**What you are asked to do**
The lines to return are the one containing "Enter fullscreen mode via the footer icon" and all that follow it in the entries below, duplicated exactly and nothing else.

**Material for this task**
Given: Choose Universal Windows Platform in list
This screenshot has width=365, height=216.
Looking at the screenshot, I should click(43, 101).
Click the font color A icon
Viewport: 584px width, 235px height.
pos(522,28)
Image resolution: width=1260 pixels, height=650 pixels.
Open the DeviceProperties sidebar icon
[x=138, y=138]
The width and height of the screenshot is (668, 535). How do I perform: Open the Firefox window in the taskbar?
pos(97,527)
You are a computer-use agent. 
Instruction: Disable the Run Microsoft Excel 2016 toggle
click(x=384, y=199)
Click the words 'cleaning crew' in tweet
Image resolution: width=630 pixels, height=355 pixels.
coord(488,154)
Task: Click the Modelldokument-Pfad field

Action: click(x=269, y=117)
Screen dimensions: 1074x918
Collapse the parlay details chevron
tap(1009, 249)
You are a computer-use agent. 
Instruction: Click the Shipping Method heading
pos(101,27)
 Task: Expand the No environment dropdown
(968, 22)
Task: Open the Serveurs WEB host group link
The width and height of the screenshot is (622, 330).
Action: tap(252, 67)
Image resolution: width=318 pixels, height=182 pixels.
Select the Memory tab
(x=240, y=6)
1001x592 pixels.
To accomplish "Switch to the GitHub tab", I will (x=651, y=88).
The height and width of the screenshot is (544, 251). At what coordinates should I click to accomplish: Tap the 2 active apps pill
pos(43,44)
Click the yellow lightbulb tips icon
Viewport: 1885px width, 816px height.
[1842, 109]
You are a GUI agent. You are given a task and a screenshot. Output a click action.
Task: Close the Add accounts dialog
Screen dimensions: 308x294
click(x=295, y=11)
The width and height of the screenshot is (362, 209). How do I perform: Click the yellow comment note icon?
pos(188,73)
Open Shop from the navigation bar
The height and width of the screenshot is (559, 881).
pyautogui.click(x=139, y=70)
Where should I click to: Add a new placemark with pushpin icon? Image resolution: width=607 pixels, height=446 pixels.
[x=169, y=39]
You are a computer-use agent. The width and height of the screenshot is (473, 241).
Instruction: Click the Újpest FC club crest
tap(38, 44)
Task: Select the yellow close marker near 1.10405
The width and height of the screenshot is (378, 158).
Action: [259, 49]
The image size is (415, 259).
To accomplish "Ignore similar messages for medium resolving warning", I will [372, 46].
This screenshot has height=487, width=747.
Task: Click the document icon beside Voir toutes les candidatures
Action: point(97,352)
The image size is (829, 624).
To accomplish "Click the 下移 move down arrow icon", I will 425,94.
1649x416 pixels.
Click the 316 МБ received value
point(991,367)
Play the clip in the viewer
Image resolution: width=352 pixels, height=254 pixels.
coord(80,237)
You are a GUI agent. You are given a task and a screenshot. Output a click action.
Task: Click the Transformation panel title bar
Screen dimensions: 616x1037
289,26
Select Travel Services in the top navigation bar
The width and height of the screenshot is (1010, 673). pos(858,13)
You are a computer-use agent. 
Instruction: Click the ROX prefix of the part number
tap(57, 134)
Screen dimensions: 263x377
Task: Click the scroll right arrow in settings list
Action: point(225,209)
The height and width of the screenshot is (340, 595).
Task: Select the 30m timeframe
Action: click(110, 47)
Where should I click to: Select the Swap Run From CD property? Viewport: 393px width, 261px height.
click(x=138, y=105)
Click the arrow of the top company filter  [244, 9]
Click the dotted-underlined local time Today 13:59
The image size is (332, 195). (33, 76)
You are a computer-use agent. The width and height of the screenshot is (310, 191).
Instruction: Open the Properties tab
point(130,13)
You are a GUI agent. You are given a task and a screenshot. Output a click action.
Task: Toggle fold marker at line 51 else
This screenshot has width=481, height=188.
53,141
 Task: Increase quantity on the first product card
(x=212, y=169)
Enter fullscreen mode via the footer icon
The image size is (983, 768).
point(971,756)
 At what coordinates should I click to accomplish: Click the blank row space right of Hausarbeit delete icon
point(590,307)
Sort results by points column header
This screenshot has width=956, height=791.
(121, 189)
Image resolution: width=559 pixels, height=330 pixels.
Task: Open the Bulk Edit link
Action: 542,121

**Response area**
Enter fullscreen mode via the footer icon
The image size is (983, 768).
point(971,756)
 At what coordinates should I click to accomplish: Click the blank row space right of Hausarbeit delete icon
point(590,307)
Sort results by points column header
This screenshot has width=956, height=791.
(121, 189)
Image resolution: width=559 pixels, height=330 pixels.
Task: Open the Bulk Edit link
Action: 542,121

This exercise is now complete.